SELECTION:
**********

[TUTORIAL] Understanding QCOW2 Risks with QEMU cache=none in Proxmox

bbgeek17 · Nov 13, 2025

Hey everyone,

A few recent developments prompted us to examine QCOW2’s behavior and reliability characteristics more closely:

1. Community feedback

There are various community discussions questioning the reliability of QCOW2. We have customers (predating our native integration) interested in using QCOW on LVM.

2. Integrity testing failures with QCOW/LVM snapshots

When we ran our data integrity tests against the tech preview of QCOW2/LVM snapshots, we observed consistent failures starting immediately after the first snapshot was taken.

3. Confusing Documentation

The existing resources documenting the behavior and semantics of the various cache modes lack clarity.

After extensive lab testing, we now have a clear understanding of QEMU and QCOW2 behavior, as well as the inherent risks.

Lessons Learned:

Compared to physical storage devices, QCOW2 exhibits unusual write semantics due to delayed metadata updates.

The integrity issues with LVM snapshots arose from a common misconception that cache=none disables write caching entirely. In reality, this assumption only holds for RAW disks. QEMU/QCOW2 defers and maintains cached metadata structures that remain volatile for much longer than expected, even across guest reboot!

Subcluster allocation in the new snapshot chain feature ("Volume as Snapshot Chains") significantly increases metadata churn. It amplifies the risk of torn writes and data inconsistency after power loss or unplanned guest termination.

Technical Report:

We've published a technical article summarizing what we've learned, including a reproducible experiment that demonstrates the semantics leading to corruption on power loss:

Understanding QCOW2 Risks with QEMU cache=none in Proxmox

Please feel free to ask questions, and we'll do our best to answer. If you spot a gap in our understanding, let us know.

Blockbridge : Ultra low latency all-NVME shared storage for Proxmox - https://www.blockbridge.com/proxmox

floh8 · Nov 13, 2025

Thx nice to know

bbgeek17 · Nov 17, 2025

We have received several requests to provide a procedure to reproduce our results. Here are the steps you can use in your lab:

Create a Linux VM (we will use Alpine for a smaller footprint)

**********

DATA:

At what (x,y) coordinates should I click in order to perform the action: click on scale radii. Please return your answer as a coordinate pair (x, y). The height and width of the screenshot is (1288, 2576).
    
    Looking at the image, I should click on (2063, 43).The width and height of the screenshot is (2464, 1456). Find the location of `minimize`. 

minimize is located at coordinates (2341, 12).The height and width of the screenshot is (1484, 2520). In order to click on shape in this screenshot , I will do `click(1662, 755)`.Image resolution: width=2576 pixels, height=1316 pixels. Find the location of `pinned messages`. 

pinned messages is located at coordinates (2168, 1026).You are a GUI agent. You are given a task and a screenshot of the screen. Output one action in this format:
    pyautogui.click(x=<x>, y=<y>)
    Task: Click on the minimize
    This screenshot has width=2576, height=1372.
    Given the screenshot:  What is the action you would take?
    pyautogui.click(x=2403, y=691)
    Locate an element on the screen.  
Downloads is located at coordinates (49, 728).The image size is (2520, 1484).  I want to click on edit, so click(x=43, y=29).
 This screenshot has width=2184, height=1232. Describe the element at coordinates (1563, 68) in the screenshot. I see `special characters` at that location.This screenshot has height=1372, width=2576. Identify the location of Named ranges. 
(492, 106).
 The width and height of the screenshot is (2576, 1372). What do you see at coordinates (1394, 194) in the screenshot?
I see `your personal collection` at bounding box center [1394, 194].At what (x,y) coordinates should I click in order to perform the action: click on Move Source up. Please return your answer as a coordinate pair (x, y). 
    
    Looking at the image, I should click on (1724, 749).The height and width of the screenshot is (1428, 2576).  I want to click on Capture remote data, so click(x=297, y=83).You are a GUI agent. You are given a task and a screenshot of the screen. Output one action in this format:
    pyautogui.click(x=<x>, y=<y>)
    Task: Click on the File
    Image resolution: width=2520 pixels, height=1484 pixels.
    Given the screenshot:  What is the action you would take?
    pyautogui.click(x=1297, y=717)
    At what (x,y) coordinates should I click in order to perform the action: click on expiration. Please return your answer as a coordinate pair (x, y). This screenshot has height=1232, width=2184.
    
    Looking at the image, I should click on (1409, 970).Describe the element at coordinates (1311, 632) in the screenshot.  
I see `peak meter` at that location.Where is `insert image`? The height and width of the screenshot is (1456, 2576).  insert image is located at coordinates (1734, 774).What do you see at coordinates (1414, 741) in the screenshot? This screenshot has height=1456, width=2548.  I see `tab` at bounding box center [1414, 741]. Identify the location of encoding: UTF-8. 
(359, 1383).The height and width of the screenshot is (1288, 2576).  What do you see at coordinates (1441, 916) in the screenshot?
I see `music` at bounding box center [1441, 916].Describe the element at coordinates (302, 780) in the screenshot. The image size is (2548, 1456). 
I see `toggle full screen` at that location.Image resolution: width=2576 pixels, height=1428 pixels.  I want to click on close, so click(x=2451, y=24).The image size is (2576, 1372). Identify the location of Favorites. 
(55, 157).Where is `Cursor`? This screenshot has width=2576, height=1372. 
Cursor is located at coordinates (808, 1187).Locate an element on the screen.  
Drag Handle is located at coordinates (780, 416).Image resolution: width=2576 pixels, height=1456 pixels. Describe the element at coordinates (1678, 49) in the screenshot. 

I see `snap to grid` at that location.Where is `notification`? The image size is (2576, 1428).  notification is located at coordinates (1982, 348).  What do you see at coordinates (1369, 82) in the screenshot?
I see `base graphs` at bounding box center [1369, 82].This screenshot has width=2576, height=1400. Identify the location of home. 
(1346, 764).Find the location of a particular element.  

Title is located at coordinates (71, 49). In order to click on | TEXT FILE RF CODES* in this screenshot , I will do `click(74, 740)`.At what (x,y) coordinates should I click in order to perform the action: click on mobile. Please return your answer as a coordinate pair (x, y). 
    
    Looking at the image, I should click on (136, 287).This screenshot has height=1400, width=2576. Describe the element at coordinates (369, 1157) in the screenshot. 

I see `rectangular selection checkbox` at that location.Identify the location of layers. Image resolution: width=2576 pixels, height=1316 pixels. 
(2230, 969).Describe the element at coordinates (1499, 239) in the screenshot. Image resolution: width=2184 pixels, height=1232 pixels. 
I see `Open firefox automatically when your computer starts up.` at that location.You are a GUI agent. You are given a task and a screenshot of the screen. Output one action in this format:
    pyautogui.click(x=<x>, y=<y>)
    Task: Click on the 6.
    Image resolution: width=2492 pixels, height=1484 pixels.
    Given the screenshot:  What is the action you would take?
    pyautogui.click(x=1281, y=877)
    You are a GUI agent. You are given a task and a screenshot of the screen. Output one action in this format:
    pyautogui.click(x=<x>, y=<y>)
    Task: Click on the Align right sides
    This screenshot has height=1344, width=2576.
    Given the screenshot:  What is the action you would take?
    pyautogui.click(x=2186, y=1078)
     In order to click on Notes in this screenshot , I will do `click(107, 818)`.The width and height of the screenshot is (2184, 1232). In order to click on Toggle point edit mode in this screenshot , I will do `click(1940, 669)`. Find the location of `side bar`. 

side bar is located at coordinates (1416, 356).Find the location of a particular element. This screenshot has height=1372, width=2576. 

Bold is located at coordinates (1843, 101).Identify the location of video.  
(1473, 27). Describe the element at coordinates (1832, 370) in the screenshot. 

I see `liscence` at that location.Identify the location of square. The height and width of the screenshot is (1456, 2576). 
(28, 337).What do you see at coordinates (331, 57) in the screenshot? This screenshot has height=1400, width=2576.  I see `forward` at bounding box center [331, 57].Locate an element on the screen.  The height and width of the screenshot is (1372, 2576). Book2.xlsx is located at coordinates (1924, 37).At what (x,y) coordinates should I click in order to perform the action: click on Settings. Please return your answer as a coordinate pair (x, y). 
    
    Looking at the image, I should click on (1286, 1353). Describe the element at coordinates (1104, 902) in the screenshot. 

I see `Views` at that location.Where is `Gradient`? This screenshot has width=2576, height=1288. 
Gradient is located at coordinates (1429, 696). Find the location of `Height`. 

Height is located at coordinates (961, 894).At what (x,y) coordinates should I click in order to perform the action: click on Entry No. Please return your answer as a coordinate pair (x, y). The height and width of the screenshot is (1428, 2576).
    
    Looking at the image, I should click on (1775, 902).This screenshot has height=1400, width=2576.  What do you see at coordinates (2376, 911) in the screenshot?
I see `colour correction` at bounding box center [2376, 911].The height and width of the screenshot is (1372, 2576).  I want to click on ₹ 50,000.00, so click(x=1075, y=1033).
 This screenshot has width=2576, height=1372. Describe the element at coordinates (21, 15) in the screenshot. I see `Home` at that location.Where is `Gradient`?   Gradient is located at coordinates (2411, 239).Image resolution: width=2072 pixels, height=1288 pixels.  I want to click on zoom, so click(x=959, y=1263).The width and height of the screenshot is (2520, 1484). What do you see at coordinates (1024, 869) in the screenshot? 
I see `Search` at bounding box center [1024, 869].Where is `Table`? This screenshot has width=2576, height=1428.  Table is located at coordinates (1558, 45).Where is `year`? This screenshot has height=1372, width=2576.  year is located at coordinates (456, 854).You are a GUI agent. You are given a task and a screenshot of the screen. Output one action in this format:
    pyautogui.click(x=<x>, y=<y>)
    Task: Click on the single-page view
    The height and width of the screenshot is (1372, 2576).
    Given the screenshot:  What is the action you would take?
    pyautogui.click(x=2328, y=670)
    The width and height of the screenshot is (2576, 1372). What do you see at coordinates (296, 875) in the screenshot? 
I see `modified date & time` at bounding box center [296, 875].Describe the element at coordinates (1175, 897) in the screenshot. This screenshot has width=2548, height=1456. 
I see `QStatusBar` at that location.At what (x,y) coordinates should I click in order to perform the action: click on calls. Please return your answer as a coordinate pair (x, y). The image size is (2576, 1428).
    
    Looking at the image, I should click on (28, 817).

**********

PARTS OF THE EXERCISE:
A. In the QCOW2 forum thread, for what kind of disk does the assumption that cache=none disables write caching actually hold?
B. Carry on the QCOW2 forum thread from the point where it stops.

THE ANSWERS:
A. Only for RAW disks.

B.
Code:

qm create 100 --name vm100 --memory 256 --socket 1 --bootdisk scsi0 --boot c --bootdisk scsi0 \
  --onboot no --scsihw virtio-scsi-single --net0 virtio,bridge=vmbr0,firewall=1 --ide2 local-lvm:cloudinit \ 
  --agent enabled=1 --sshkeys /root/.ssh/authorized_keys --serial0 socket --vga serial0 \ 
  --cicustom meta=local:snippets/alpine.metadata.100.701528,user=local:snippets/alpine.userdata.100.701528 \
  --ipconfig0 ip=dhcp \ 
  --scsi0 local-lvm:0,aio=native,iothread=1,import-from=/mnt/pve/nfs/template/iso/nocloud_alpine-3.22.0-x86_64-bios-cloudinit-r0.qcow2

Create a 3GB "data" disk on LVM storage pool with "Allow Snapshots as Volume-Chain" enabled. Assign the disk to the VM:

Code:

pvesm alloc testvg 100 '' 3G
qm disk rescan --vmid 100
qm set 100 --scsi1 testvg:vm-100-disk-0.qcow2,cache=none

Note that "cache=none" is default and will not be visible if you examine the VM config later.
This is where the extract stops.